- [TAREFA DO EXERCÍCIO]:
Por favor, repita sem alterações o trecho dos registros abaixo que vai da linha que contém "Locate an element" até o final dos registros, com as duas extremidades incluídas. Deixe as imagens fora da resposta.

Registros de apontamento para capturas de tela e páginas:
'''

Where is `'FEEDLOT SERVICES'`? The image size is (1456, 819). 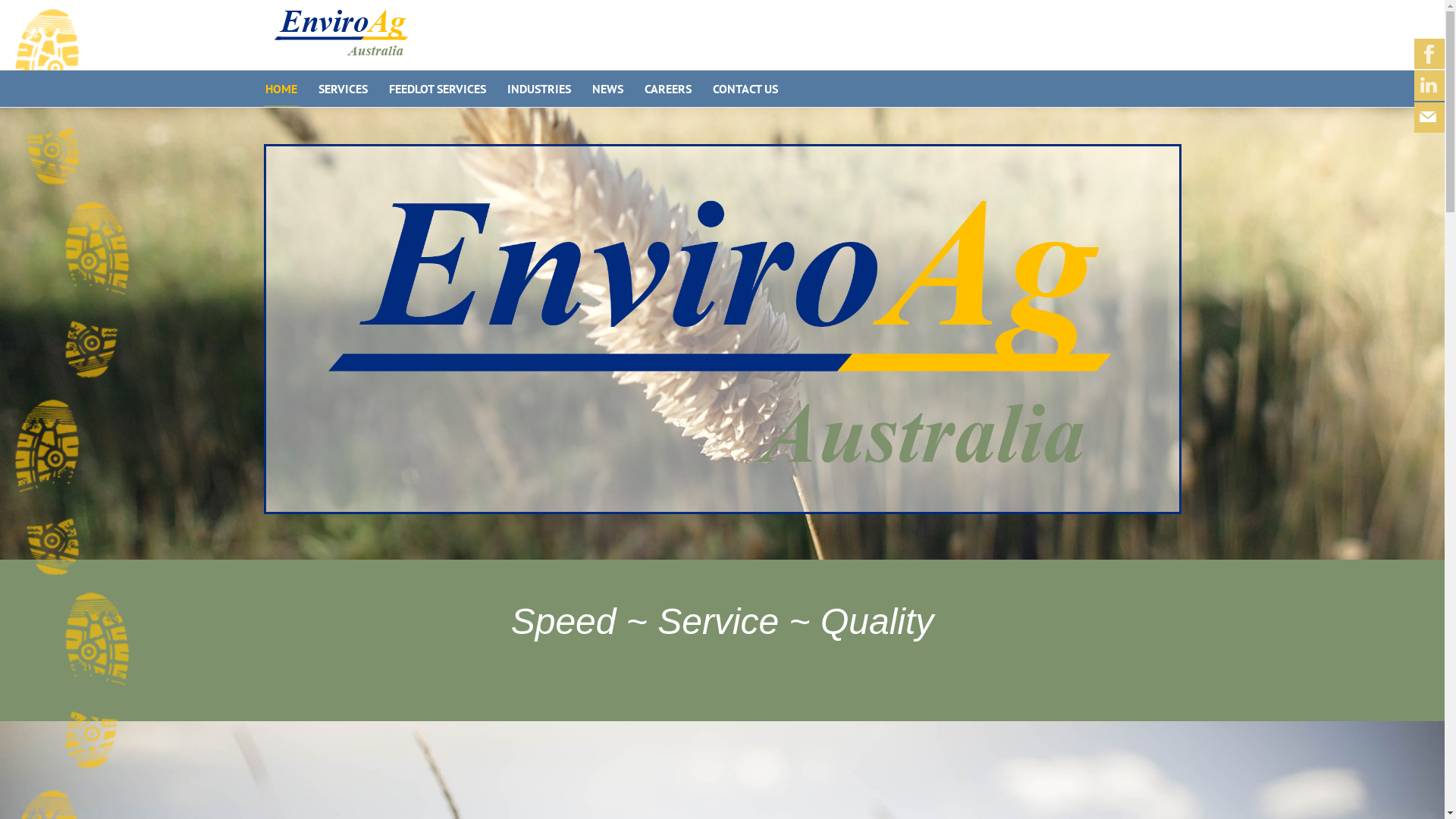 'FEEDLOT SERVICES' is located at coordinates (436, 88).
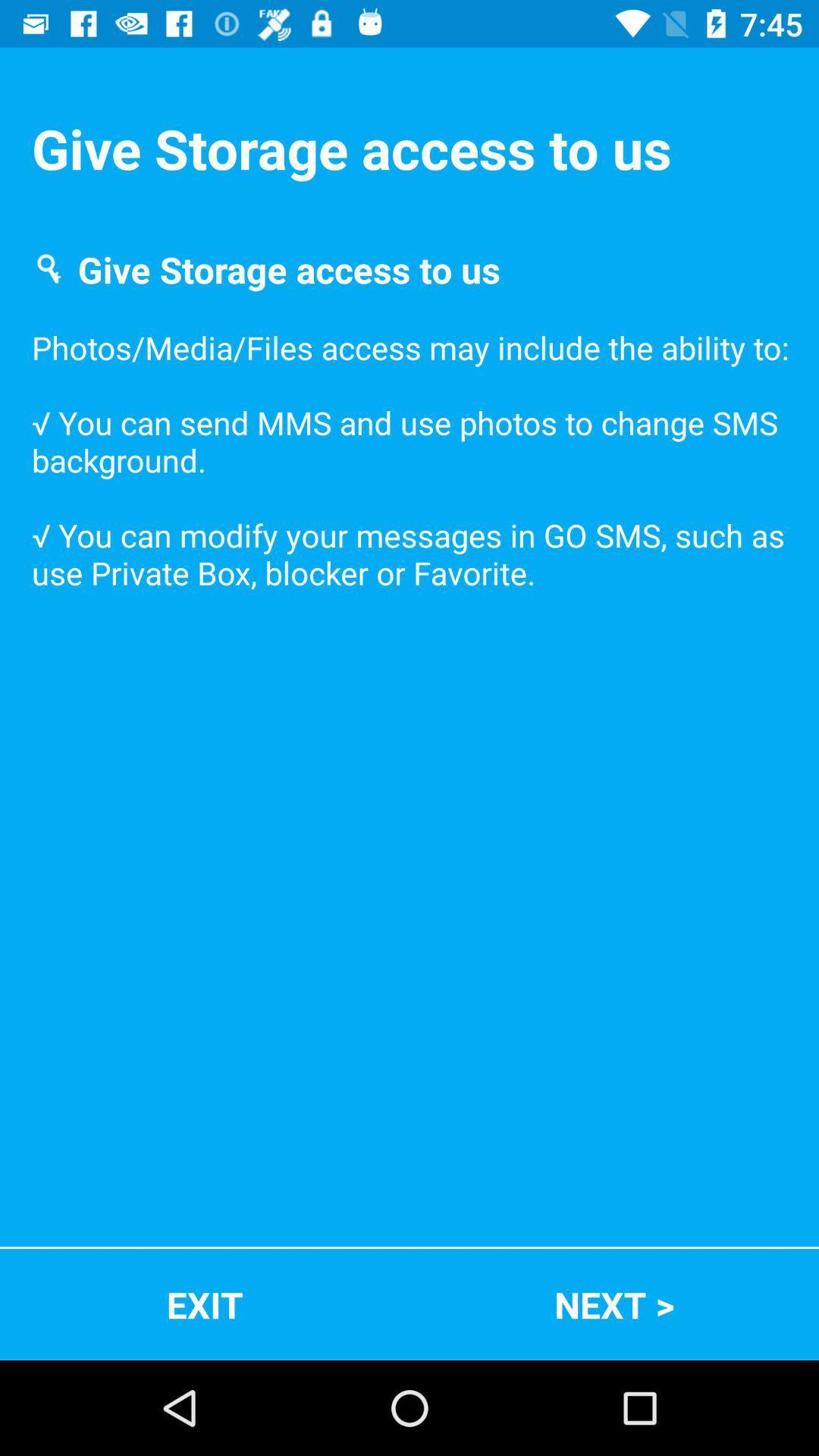  What do you see at coordinates (205, 1304) in the screenshot?
I see `the exit` at bounding box center [205, 1304].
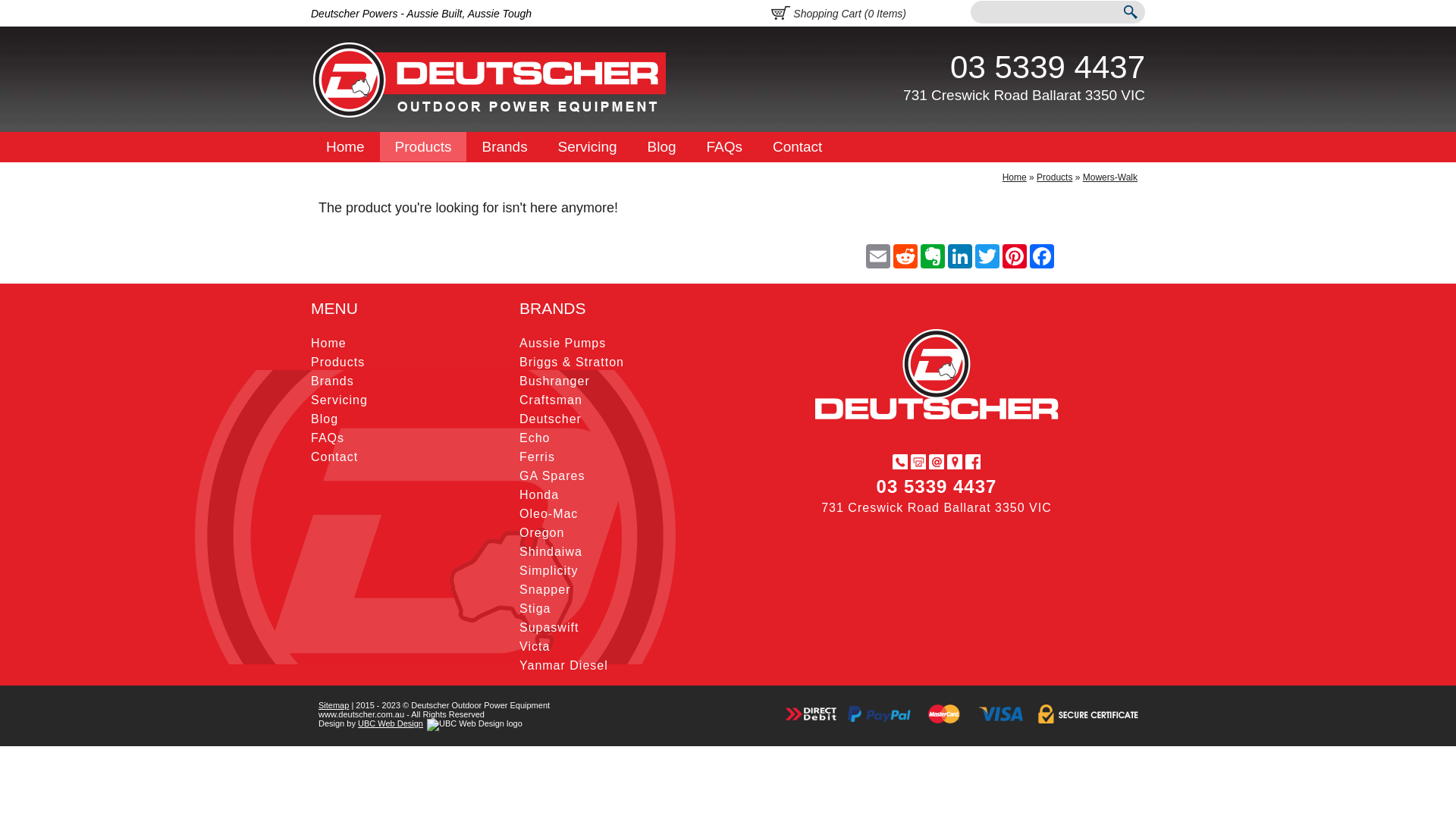  What do you see at coordinates (537, 456) in the screenshot?
I see `'Ferris'` at bounding box center [537, 456].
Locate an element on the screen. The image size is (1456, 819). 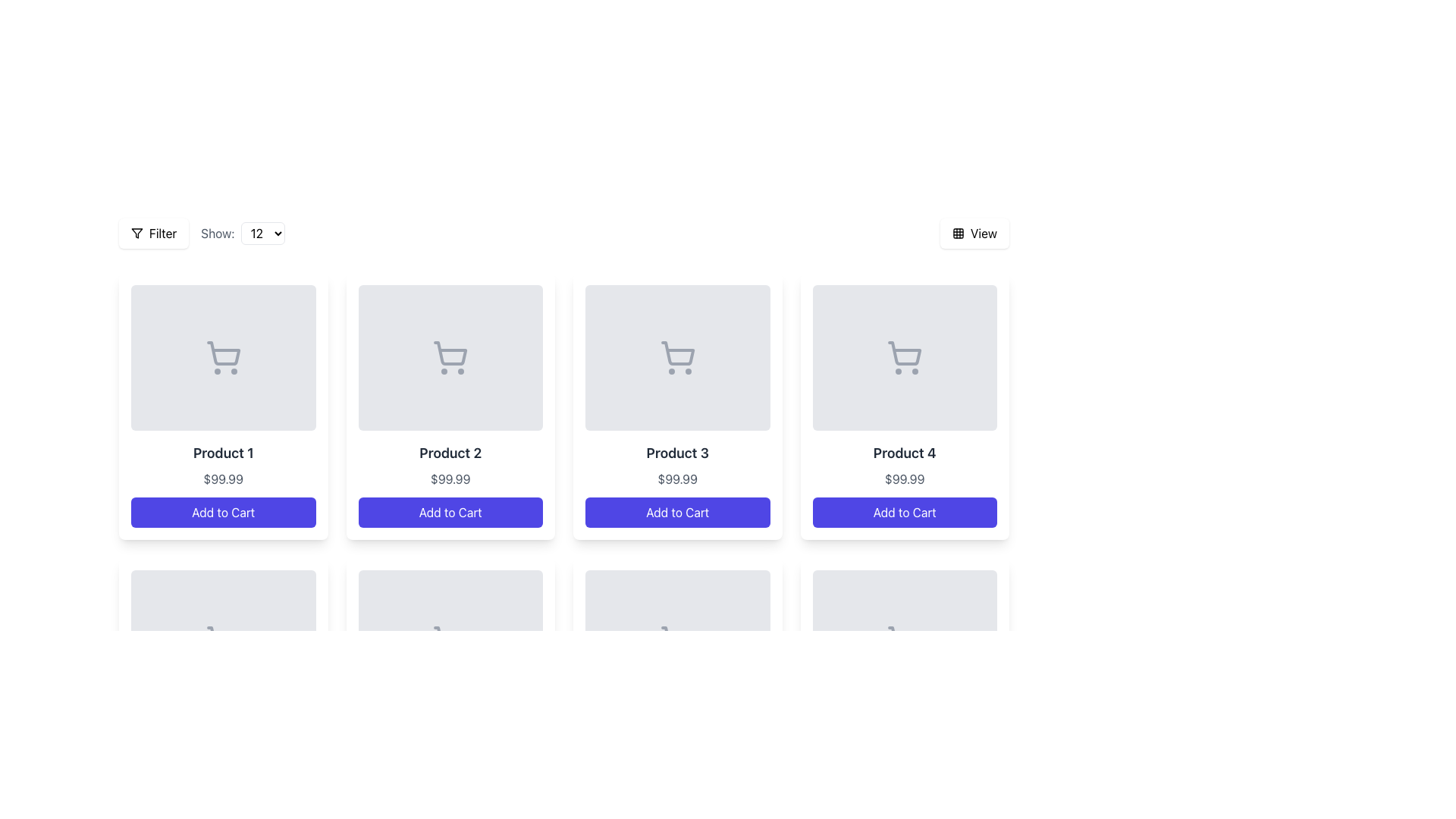
text displayed in the price element showing '$99.99' located in the fourth product card, positioned below 'Product 4' and above 'Add to Cart' is located at coordinates (905, 479).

'''

- [RESPOSTA AO EXERCÍCIO]:
Locate an element on the screen. The image size is (1456, 819). 
text displayed in the price element showing '$99.99' located in the fourth product card, positioned below 'Product 4' and above 'Add to Cart' is located at coordinates (905, 479).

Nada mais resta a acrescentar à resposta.